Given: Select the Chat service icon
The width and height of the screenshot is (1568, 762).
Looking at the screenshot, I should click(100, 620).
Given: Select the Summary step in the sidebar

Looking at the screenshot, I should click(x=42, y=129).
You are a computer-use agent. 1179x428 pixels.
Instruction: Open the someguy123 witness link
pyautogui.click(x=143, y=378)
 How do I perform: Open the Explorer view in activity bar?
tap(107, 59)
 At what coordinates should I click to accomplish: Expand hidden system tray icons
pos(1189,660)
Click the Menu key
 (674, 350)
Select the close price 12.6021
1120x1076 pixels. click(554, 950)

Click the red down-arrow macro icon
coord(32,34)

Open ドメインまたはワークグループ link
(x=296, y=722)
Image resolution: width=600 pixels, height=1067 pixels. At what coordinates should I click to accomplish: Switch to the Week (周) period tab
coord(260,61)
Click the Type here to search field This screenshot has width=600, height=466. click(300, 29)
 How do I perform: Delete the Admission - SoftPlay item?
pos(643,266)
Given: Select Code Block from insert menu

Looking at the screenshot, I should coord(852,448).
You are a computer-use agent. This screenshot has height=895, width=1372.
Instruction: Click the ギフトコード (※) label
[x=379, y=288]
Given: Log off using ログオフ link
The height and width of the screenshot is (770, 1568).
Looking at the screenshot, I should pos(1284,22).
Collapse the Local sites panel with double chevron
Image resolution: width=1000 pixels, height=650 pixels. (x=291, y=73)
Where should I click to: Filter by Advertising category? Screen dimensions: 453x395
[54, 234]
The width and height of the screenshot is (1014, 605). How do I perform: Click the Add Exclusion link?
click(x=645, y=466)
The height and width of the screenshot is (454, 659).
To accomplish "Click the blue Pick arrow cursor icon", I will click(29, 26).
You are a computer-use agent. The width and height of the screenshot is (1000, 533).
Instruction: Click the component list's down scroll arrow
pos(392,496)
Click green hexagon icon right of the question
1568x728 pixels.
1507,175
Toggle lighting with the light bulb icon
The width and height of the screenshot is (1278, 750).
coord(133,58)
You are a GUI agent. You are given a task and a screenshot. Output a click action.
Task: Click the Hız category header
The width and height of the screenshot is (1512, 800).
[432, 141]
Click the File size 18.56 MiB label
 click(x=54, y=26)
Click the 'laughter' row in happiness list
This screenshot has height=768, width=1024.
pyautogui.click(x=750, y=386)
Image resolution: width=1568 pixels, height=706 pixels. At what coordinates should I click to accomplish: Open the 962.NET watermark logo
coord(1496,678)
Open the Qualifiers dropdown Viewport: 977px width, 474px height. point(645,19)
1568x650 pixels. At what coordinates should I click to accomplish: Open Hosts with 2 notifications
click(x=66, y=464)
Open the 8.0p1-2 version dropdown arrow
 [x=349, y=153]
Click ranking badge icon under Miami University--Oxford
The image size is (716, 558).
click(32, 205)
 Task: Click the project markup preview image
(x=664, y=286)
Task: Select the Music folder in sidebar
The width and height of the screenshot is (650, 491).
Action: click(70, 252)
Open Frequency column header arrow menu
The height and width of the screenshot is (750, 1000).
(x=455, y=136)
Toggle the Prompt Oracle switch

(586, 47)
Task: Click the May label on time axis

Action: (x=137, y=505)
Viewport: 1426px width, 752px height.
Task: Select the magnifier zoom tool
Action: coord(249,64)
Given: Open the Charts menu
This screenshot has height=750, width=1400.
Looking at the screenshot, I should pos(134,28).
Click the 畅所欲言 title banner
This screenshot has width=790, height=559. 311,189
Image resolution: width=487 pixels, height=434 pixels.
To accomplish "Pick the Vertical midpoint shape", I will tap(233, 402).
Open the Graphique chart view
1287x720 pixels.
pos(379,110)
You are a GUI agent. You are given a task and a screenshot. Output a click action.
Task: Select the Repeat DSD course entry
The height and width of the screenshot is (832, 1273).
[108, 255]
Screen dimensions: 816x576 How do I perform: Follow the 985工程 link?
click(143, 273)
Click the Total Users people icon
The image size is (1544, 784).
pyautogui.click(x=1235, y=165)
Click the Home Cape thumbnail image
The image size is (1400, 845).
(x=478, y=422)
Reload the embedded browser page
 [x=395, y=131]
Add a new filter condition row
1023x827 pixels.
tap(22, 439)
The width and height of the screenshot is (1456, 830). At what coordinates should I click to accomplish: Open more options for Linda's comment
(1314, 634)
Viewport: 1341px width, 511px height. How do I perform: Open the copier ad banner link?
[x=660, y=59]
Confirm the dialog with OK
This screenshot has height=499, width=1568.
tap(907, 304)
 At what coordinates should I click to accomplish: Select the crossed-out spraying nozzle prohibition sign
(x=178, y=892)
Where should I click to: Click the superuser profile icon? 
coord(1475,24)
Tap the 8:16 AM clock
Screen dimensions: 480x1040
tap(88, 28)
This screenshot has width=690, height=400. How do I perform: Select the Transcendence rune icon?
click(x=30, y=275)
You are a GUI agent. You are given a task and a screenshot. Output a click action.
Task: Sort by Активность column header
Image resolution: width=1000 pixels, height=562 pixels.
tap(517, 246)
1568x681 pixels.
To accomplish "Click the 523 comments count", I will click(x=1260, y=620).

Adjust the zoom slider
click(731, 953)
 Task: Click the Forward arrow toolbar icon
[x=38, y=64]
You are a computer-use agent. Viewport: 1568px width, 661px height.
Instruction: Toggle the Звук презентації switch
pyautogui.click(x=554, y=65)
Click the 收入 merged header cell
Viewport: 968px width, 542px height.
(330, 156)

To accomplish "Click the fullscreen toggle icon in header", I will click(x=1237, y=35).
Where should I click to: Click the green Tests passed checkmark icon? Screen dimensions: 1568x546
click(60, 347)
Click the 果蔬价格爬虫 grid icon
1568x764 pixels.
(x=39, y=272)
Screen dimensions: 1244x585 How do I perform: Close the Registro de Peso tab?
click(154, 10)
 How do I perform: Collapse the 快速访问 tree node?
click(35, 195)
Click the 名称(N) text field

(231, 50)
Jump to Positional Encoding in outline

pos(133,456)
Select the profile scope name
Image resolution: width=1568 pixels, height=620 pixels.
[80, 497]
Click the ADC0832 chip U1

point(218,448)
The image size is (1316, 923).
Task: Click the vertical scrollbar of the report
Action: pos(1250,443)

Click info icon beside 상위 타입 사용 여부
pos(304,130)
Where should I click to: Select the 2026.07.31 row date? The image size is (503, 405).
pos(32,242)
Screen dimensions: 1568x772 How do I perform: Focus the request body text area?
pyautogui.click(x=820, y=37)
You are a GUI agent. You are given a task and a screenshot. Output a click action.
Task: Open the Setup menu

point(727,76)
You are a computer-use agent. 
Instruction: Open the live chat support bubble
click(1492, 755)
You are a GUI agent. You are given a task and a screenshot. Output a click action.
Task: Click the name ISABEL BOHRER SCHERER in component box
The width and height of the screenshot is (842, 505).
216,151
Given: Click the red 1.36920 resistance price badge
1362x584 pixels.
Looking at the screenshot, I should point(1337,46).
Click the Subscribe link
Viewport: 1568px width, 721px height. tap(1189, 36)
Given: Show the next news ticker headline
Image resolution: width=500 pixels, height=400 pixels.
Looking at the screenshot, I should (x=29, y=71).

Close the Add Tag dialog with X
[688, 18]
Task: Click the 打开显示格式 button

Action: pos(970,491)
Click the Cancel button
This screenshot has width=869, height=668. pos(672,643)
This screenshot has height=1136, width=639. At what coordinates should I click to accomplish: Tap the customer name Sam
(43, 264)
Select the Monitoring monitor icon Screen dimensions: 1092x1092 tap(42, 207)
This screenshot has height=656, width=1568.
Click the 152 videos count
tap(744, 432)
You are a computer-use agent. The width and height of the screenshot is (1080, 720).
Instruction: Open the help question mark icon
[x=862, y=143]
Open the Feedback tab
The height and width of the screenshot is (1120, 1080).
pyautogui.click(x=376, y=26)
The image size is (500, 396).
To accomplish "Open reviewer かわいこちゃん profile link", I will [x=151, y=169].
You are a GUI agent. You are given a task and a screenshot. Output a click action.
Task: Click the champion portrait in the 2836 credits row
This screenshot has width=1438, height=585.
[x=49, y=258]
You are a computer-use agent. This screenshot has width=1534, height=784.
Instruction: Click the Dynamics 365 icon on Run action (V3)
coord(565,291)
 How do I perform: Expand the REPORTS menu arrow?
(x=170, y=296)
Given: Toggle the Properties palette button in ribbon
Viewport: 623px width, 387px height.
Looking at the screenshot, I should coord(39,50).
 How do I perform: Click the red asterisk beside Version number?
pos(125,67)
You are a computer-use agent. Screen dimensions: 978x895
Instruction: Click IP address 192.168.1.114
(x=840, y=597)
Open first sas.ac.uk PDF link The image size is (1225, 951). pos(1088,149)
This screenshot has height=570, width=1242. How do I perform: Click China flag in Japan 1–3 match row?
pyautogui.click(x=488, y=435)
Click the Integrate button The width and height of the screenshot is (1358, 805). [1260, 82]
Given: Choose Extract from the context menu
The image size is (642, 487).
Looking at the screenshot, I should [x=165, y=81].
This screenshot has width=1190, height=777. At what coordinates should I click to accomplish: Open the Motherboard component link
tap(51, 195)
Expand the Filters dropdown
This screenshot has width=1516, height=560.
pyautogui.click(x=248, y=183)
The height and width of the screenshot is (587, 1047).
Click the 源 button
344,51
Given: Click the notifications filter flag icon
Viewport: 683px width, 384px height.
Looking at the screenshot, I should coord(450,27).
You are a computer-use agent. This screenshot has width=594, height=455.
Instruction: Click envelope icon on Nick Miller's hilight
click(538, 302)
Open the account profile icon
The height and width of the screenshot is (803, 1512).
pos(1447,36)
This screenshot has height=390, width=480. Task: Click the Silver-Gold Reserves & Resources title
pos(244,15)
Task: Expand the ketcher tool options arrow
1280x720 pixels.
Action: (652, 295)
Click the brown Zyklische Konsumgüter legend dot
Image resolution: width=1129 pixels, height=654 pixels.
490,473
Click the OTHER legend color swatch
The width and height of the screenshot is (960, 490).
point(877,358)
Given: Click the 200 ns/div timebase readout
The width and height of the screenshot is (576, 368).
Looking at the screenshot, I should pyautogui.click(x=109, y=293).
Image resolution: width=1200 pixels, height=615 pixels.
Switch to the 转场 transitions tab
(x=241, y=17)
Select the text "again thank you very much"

* To do *
Retype exactly, and only, the lines above from the one where "Where should I click to: Filter" occurs up to and including the one where "is (1000, 533)." occurs.

* Expected answer *
Where should I click to: Filter by Advertising category? Screen dimensions: 453x395
[54, 234]
The width and height of the screenshot is (1014, 605). How do I perform: Click the Add Exclusion link?
click(x=645, y=466)
The height and width of the screenshot is (454, 659).
To accomplish "Click the blue Pick arrow cursor icon", I will click(29, 26).
You are a computer-use agent. The width and height of the screenshot is (1000, 533).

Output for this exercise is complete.